Running example for reference:

CICS 110
|-- about.txt
|-- notes
| |-- lecture_01.txt
|-- sandbox <-- ** HERE **
|-- files
| |-- bar
| | |-- baz.txt
| |-- foo.txt
|-- main.py
|-- words.txt

What if we wanted main.py to open foo.txt? We might try this:

with open("foo.txt", "r") as read_file: # ERROR
contents = read_file.read()
print(contents)

This throws an error indicating the file doesn't exist. main.py is going to look for a file named foo.txt in it's current directory (sandbox), which indeed does not have a foo.txt file.

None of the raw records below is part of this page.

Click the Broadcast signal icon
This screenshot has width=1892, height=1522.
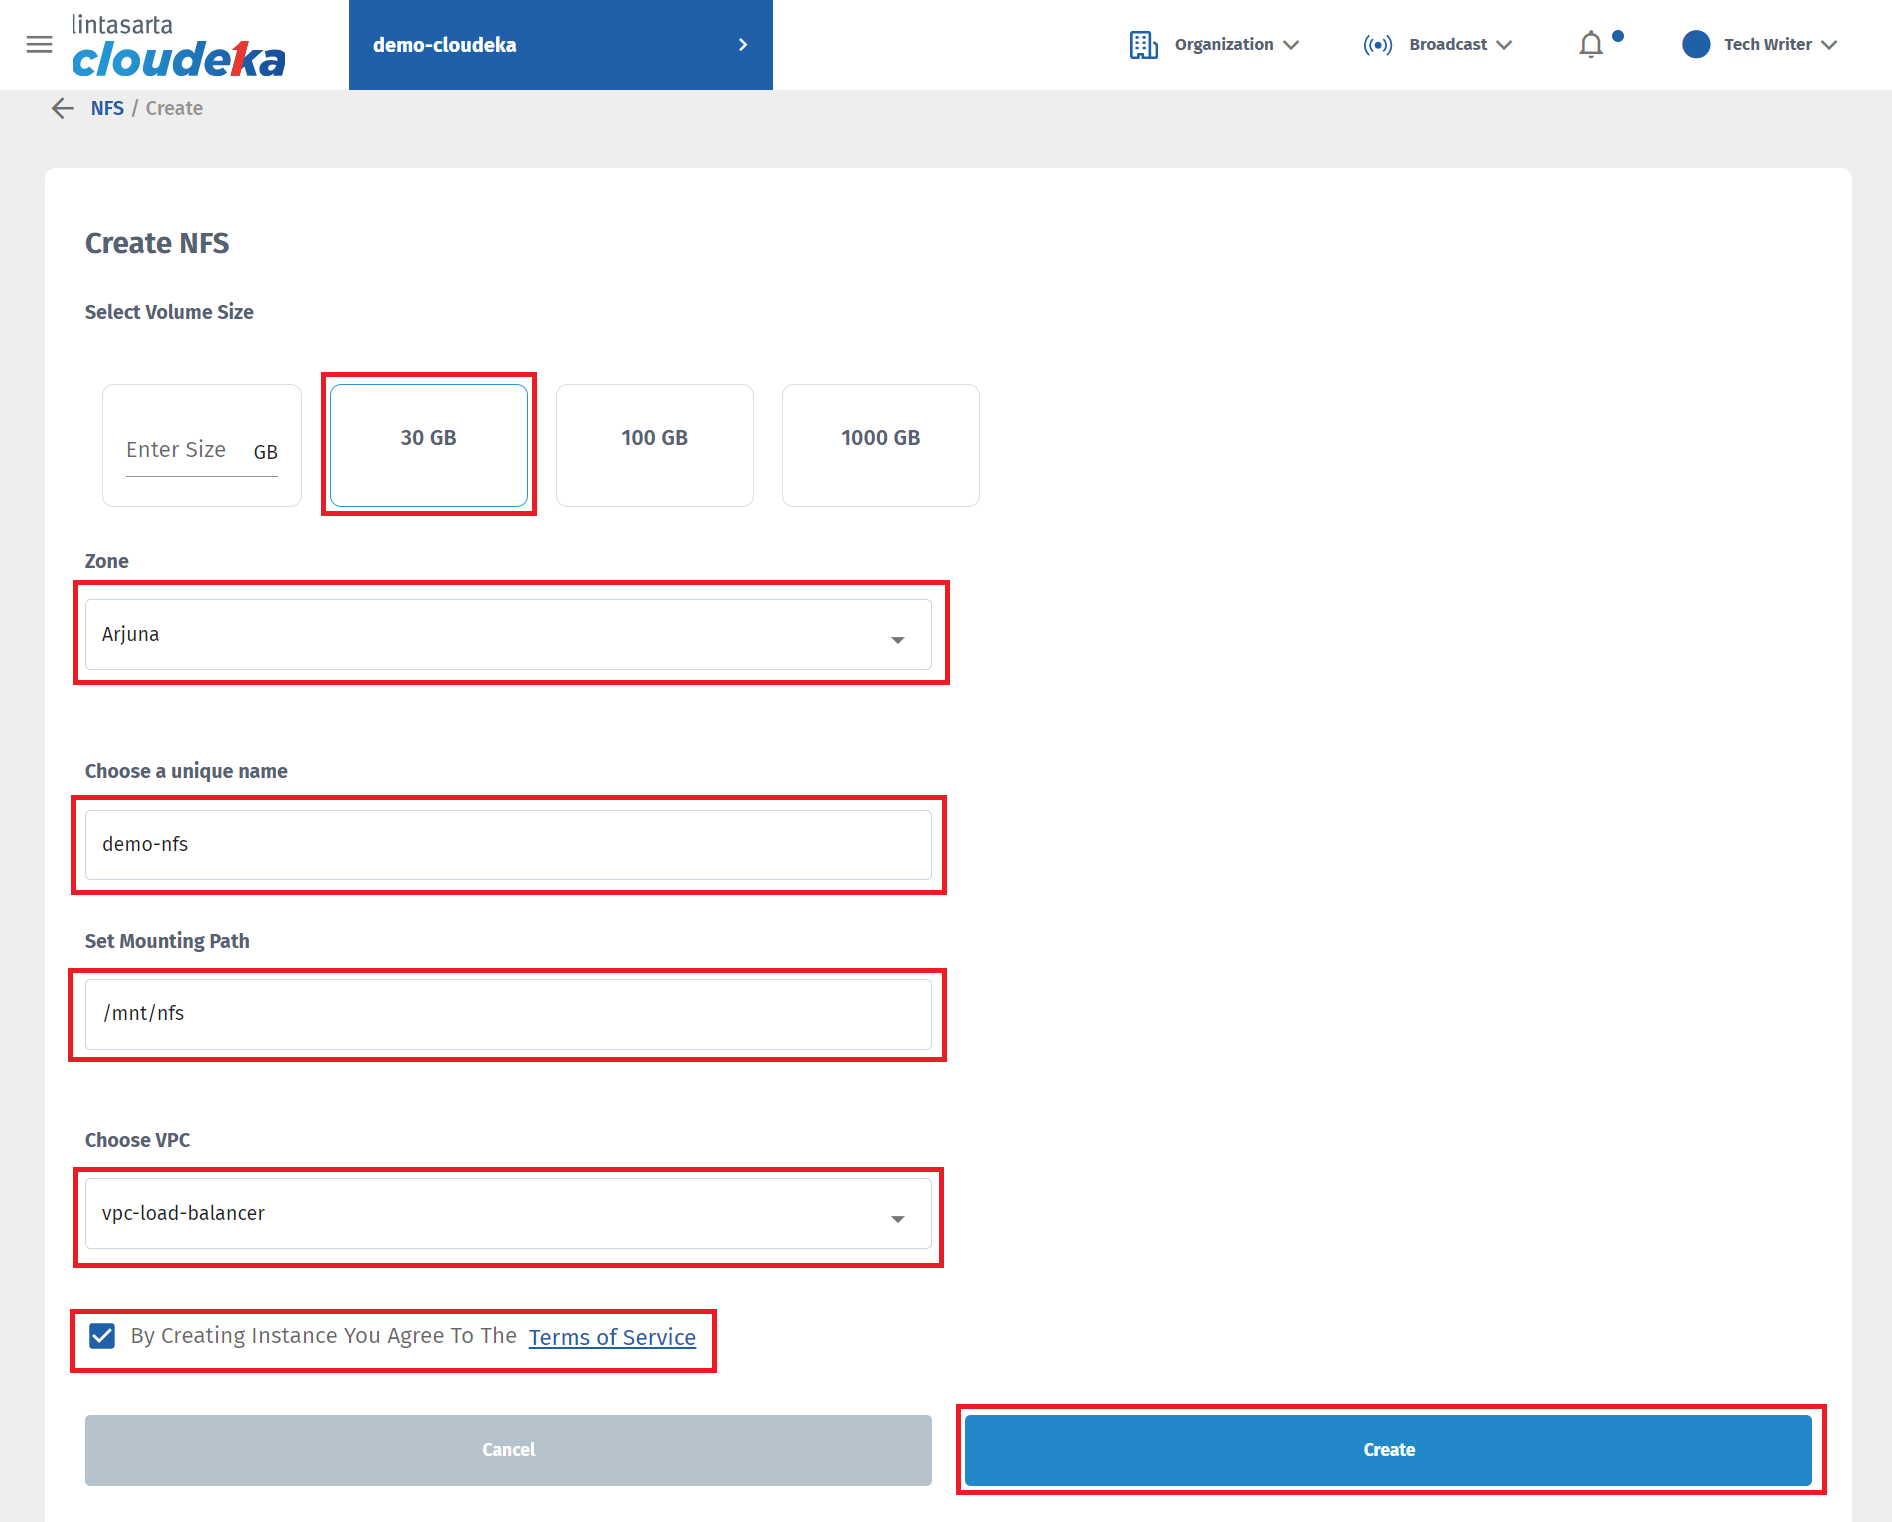pyautogui.click(x=1377, y=45)

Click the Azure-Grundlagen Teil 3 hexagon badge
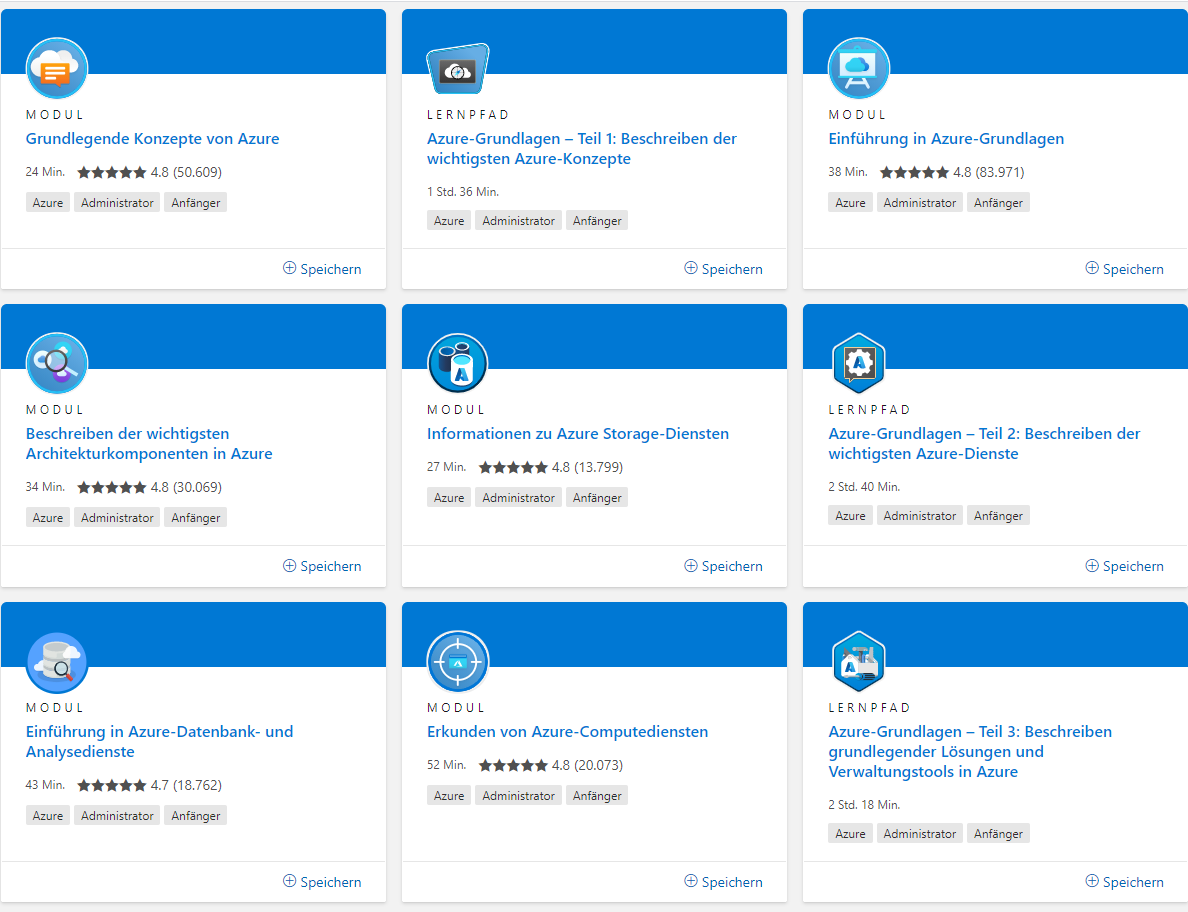pyautogui.click(x=859, y=662)
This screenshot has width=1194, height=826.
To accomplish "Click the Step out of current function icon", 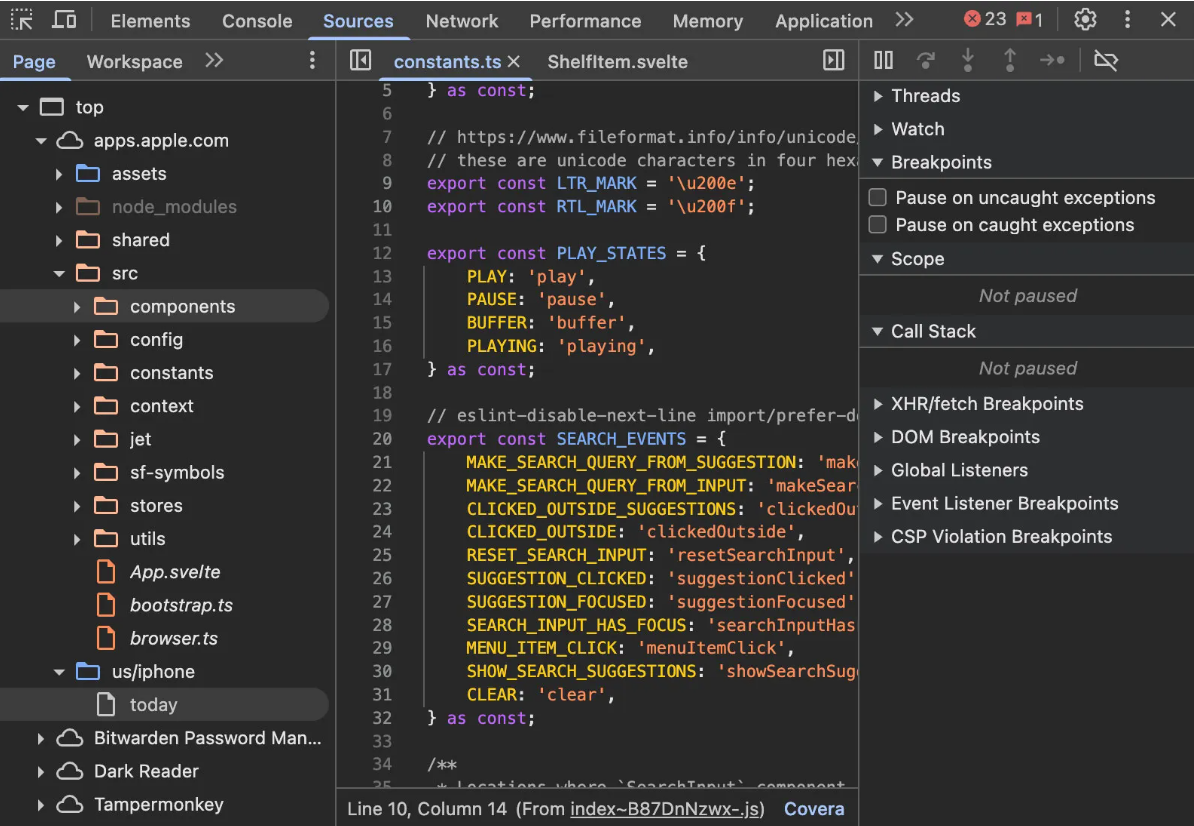I will click(x=1010, y=60).
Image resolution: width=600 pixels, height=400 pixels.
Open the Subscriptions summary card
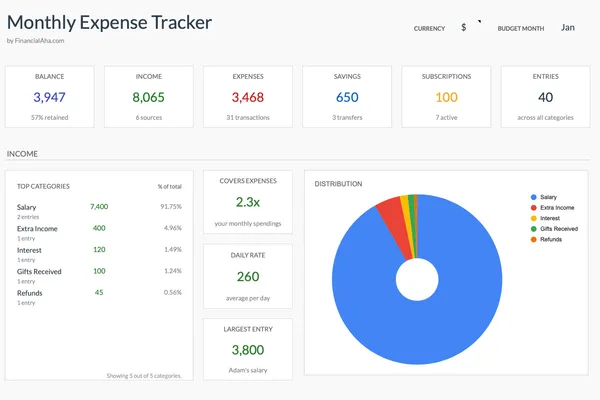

We need to say "go to the files folder, and get the file foo.txt". We write that as files/foo.txt.

with open("files/foo.txt", "r") as read_file:
contents = read_file.read()
print(contents)

And these slashes can be chained. So for instance, "go to files, go to bar, get baz.txt" is files/bar/baz.txt.

with open("files/bar/baz.txt", "r") as read_file:
contents = read_file.read()
print(contents)

Parent

Running example for reference:

CICS 110
|-- about.txt
|-- notes
| |-- lecture_01.txt
|-- sandbox <-- ** HERE **
|-- files
| |-- bar
| | |-- baz.txt
| |-- foo.txt
|-- main.py
|-- words.txt

So we can go down, but what about up? What if we wanted to say "go to CICS 110, get about.txt". Well, since CICS 110 isn't in sandbox we can't quite do that.

We can say "go up, get about.txt". We write that as ../about.txt, where the .. is a special reference for the parent directory.

with open("../about.txt", "r") as read_file:
contents = read_file.read()
print(contents)

Make sure to use ../about.txt, and not ./about.txt. The single dot is a special reference to the current directory (so ./words.txt would be the same file as words.txt).

with open("./words.txt", "r") as read_file:
contents = read_file.read()
print(contents)

And again, chaining is possible. "go up, go to notes, get lecture_01.txt" would be ../notes/lecture_01.txt.